Given a sequence of $n$ distinct positive integers $a_1, a_2, \ldots, a_n$, a set $S$ is defined as a subset with the largest possible size from the set $\{a_1, a_2, \ldots, a_n\}$ such that if $x$ is in $S$, then $x + 1$ is not in $S$.
**Objective**: Given $n$ and the sequence $a$, determine the size of the set $S$ and the number of distinct ways to choose $S$, modulo $10^9 + 7$.
#### Input
- The first line contains two integers $n$ and $m$ $(1 \leq n, m \leq 100)$.

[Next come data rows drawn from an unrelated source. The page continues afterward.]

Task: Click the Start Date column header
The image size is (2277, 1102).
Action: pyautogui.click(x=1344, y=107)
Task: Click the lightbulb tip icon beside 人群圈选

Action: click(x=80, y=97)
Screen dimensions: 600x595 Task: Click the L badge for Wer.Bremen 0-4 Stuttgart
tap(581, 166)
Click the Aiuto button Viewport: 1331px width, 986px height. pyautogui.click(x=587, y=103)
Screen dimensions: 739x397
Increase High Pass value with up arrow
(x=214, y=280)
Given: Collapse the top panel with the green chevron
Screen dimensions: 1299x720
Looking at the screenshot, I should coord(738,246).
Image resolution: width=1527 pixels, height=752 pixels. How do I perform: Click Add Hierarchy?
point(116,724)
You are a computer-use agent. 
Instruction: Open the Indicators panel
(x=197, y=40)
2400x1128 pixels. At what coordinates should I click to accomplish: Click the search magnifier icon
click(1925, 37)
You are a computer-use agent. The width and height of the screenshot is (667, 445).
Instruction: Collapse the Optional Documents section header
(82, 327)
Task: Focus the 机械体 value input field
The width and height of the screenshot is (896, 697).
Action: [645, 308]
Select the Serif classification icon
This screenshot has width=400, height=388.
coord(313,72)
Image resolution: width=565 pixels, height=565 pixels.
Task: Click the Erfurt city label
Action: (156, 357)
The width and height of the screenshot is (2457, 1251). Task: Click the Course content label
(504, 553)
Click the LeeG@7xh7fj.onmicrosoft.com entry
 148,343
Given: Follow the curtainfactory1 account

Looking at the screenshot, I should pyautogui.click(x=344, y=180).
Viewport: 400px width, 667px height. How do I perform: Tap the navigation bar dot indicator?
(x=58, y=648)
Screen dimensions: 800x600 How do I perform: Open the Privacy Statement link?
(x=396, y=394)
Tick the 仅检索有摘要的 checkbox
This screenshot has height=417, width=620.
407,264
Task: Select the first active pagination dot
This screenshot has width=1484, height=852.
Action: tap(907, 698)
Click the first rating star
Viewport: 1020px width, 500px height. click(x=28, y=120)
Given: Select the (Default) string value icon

- The second line contains $n$ positive integers $a_1, a_2, \ldots, a_n$ $(1 \leq a_i \leq 10^6)$.
#### Output
- Output a single line containing two integers $k$ and $c$, where $k$ is the size of the set $S$ and $c$ is the number of distinct ways to choose the set $S$ modulo $10^9 + 7$.
#### Example
Input:
```
2 100
1 2
```
Output:
```
1 2
```
#### Subtasks
- **Subtask 1 (50 points)**: $a_i \leq 10$.
- **Subtask 2 (40 points)**: $n \leq 1000, a_i \leq 10^6$.
- **Subtask 3 (10 points)**: $n = 1$ (in this case, the input file contains only one line with two integers $n$ and $m$).